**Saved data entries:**
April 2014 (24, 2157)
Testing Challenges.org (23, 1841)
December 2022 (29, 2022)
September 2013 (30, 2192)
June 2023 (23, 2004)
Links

**To do:**
Retype the records above without changing a single word.

**Answer to this exercise:**
April 2014 (24, 2157)
Testing Challenges.org (23, 1841)
December 2022 (29, 2022)
September 2013 (30, 2192)
June 2023 (23, 2004)
Links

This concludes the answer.